Rural carriers are raising red flags about what could happen to some of the smallest carriers if the FCC institutes reverse auctions to make USF distribution more efficient. Comments varied widely on this and other proposals to restructure the distribution side of USF.
The FCC hastened reimbursement to an Alaskan telecom company for service to rural health clinics to spare the carrier money difficulties. The Wireline Bureau ordered immediate reimbursement under the Rural Health Care (RHC) universal service program, waiving rules requiring Unicom to wait until at least Nov. Unicom delivers broadband to the Yukon-Kuskokwim Health Corp. (YKHC), which runs clinics in small Alaskan villages. RHC reimbursement comes as a credit against a carrier’s Universal Service Fund contributions, so the reimbursement isn’t applied until late in the year, after the carrier’s USF contributions are calculated.

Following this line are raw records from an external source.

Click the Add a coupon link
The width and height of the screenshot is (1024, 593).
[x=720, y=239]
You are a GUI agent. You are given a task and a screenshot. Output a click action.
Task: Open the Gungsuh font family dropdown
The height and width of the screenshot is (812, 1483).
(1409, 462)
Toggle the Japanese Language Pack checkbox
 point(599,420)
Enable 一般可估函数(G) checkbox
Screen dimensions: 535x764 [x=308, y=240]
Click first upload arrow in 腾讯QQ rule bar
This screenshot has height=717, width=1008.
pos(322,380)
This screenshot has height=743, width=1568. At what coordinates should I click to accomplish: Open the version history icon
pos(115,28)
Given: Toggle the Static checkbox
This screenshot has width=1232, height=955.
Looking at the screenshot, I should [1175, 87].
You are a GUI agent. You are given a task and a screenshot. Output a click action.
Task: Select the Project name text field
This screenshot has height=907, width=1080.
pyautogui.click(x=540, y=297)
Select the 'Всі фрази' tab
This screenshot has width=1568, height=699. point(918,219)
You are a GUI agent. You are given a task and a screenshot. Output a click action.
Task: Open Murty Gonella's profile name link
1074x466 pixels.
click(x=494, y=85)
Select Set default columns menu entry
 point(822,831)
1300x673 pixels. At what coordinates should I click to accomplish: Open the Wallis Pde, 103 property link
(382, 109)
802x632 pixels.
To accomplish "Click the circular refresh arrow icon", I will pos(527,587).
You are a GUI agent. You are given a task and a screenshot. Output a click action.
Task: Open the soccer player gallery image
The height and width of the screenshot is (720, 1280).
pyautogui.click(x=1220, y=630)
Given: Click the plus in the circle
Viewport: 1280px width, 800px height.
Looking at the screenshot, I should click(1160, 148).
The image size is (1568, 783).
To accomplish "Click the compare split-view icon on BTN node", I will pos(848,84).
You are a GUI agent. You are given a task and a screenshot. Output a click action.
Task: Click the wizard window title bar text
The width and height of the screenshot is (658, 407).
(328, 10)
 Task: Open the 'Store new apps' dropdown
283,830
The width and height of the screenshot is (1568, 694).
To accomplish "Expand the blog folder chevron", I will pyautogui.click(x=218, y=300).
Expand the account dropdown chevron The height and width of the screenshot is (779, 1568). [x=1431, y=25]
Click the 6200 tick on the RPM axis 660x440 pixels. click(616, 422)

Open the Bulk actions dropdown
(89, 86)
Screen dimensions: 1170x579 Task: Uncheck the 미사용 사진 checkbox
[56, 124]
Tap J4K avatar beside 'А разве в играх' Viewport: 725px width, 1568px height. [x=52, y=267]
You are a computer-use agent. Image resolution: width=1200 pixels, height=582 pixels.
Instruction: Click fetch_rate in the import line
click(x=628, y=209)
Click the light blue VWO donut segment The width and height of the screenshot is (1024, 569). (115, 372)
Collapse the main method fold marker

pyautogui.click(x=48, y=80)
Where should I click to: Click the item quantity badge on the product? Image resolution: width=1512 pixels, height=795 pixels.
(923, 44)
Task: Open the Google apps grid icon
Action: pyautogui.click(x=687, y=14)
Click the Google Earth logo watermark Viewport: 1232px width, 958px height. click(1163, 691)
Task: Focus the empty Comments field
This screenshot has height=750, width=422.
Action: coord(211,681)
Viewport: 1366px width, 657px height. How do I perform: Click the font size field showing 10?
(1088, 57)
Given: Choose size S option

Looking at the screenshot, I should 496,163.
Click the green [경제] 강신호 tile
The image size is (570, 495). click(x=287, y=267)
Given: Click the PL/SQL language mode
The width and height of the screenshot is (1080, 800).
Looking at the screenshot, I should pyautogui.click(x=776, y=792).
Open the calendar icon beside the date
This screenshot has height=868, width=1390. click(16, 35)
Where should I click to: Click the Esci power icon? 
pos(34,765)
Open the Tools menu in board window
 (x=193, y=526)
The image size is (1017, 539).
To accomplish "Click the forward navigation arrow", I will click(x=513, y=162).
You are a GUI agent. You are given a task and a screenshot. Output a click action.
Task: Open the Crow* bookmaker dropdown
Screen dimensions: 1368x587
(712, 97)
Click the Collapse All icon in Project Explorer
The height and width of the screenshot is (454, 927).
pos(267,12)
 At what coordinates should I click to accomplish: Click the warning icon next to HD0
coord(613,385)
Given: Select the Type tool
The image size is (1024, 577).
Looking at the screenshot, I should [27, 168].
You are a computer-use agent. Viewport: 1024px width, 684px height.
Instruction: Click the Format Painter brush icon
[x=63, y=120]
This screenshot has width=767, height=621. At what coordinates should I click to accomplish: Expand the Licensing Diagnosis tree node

But Unicom already has “a substantial credit” against its USF contributions because it paid out so much to support the RHC program, the bureau said. “Unicom would be owed millions of dollars by the time it would be reimbursed in full,” the FCC said: “Unicom is a small carrier but an active participant in the rural health care program and thus has one of the largest differentials between what it pays into and receives from the USF.” Adhering to payment rules would mean hardship for the company and put rural health care in Alaska “at risk by jeopardizing deployment of Unicom’s terrestrial broadband system,” it said. Lack of reimbursement also could put Unicom in breach of contract with the YKHC and subcontractors, the agency said.